Though foreclosure filings were down in the first quarter, some analysts are unconvinced by the data's current trend.

Foreclosure activity was down in the latest foreclosure report from RealtyTrac, which covered foreclosure filings, default notices, scheduled auctions and bank repossessions for the first quarter of 2012.

The total properties in these catergories is reported to be 572,928 properties during the quarter. That number is down 2 percent from the previous quarter and down 16 percent from the first quarter of 2011.

According to the report the first quarter total was the lowest since the fourth quarter of 2007, and RealtyTrac’s Chief Executive, Brandon Moore, said that despite the lower totals, the housing market is still in danger of future foreclosure activity.

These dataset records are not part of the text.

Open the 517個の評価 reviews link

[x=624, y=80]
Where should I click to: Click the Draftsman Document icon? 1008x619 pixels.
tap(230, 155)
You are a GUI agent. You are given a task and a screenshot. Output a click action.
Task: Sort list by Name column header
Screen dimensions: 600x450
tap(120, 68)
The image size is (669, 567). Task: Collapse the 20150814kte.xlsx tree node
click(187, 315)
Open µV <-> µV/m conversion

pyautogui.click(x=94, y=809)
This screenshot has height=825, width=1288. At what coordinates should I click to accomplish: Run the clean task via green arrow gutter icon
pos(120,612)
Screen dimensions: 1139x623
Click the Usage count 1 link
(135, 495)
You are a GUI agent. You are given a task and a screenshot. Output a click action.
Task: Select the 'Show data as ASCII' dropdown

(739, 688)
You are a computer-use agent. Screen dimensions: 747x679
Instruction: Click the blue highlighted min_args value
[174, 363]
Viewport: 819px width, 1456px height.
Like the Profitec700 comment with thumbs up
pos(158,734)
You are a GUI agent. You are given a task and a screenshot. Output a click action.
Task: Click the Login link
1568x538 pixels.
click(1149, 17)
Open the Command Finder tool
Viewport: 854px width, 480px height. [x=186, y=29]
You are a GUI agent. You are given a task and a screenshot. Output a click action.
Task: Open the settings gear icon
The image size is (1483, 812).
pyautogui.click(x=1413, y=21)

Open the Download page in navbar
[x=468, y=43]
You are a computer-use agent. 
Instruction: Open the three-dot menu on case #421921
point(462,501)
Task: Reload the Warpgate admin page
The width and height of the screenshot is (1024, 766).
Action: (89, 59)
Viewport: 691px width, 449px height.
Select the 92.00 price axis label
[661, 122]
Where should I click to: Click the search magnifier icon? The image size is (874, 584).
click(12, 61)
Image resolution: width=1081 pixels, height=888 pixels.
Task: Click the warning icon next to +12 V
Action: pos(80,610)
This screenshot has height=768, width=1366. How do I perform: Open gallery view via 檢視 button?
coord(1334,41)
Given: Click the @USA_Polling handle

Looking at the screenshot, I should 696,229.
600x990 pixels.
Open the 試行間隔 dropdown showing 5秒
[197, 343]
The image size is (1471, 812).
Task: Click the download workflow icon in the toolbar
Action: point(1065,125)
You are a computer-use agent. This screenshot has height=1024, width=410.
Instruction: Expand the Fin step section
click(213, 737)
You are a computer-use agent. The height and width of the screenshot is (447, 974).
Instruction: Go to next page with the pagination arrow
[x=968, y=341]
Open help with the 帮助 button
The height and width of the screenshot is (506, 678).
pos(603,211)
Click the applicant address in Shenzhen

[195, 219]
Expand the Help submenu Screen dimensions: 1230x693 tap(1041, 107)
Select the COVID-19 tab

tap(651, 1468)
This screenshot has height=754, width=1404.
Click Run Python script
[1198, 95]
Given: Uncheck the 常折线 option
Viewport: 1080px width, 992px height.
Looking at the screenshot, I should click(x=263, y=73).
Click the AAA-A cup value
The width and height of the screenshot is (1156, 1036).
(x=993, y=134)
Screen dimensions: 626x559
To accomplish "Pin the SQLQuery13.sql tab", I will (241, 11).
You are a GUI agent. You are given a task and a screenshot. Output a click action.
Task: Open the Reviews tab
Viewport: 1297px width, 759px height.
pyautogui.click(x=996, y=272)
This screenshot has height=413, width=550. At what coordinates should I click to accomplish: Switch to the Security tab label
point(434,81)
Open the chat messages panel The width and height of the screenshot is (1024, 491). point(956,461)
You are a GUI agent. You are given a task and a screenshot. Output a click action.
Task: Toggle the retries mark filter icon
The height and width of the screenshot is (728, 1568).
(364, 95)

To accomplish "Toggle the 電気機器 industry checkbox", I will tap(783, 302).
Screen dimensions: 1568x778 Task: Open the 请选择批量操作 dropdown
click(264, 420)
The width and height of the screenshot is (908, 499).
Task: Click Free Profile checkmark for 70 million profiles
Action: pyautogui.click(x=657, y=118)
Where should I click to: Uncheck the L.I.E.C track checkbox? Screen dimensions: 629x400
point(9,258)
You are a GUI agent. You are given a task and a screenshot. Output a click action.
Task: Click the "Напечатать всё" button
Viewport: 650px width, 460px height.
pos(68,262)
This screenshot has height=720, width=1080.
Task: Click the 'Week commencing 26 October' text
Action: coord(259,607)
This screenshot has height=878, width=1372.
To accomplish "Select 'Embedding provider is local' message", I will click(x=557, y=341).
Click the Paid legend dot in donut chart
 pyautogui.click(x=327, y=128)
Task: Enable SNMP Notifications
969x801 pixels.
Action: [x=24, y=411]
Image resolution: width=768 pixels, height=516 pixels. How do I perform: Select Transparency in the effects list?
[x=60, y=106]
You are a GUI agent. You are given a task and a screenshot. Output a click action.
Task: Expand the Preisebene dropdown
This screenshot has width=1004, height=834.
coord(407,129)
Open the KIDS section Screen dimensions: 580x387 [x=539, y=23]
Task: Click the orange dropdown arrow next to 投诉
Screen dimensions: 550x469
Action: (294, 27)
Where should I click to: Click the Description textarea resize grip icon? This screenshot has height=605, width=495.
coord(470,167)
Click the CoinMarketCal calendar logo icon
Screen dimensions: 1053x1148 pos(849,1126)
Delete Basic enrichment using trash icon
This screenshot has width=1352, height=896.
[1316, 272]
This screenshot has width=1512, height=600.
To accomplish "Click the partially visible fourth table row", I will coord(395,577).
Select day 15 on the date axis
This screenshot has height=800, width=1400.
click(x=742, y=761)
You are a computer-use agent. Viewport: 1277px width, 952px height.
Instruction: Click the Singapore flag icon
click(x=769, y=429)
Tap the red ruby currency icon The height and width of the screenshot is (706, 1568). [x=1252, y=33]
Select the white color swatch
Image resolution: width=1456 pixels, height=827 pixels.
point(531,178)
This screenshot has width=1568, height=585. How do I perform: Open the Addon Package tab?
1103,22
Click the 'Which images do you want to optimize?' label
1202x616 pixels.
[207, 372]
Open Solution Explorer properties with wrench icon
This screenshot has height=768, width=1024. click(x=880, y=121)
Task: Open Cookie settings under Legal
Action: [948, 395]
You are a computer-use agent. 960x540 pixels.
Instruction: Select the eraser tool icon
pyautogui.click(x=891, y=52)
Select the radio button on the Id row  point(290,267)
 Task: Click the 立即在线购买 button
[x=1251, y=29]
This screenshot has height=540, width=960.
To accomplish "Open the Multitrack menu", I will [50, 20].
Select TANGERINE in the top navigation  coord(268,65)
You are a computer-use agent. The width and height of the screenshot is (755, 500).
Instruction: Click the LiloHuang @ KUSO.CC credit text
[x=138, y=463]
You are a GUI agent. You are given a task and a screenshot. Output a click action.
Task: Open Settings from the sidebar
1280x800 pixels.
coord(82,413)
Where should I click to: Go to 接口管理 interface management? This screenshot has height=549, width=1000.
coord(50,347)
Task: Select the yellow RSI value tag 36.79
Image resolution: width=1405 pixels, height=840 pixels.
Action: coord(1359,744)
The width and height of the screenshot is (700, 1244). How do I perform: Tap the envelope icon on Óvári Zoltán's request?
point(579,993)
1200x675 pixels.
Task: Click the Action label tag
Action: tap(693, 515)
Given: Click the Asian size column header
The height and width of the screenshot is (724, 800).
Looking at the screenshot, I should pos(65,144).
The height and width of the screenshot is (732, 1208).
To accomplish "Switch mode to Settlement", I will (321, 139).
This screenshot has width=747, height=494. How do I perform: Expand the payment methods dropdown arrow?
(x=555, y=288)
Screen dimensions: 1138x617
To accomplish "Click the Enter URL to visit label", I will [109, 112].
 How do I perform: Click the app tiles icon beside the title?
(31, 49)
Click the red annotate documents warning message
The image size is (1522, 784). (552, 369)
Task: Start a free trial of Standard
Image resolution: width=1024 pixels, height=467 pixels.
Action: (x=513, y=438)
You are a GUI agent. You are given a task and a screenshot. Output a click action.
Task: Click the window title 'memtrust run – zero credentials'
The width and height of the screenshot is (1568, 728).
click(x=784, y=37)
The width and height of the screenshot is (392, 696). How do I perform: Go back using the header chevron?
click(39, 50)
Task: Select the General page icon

“The low foreclosure numbers in the first quarter are not an indication that the massive reservoir of distressed properties built up over the past few years has somehow miraculously evaporated,” Moore said. “There are hairline cracks in the dam, evident in the sizable foreclosure activity increases in judicial foreclosure states over the past several months, along with an increase in foreclosure starts in many judicial and non-judicial states in March. The dam may not burst in the next 30 to 45 days, but it will eventually burst, and everyone downstream should be prepared for that to happen — both in terms of new foreclosure activity and new short sale activity.”

Bill McBride, writing about the RealtyTrac data on his Calculated Risk blog, echoed Moore’s sentiments that the foreclosure markets will be interesting viewing over the next couple months, but he did not share the CEO’s doomsday scenario about filings.

“The mortgage settlement was just signed off last week, so we really have to wait until April or May to see the impact of the settlement,” McBride wrote. “Obviously RealtyTrac thinks the dam is about to burst and the market will be flooded again with foreclosures. My feeling is this will have more of an impact on the judicial states because of the huge backlog in those states.”

Other data from the report included: foreclosure starts have gone up 7 percent from February to March, the third consecutive monthly increase for the stat; starts in March exceeded 100,000 for the first time since November 2011, but they were down 11 percent from March 2011.

Texas is reported to have 8,228 foreclosure properties or one in every 1213 housing units. Texas totals are in the mid-range compared to other state totals with the national low being one in every 24,727 housing units.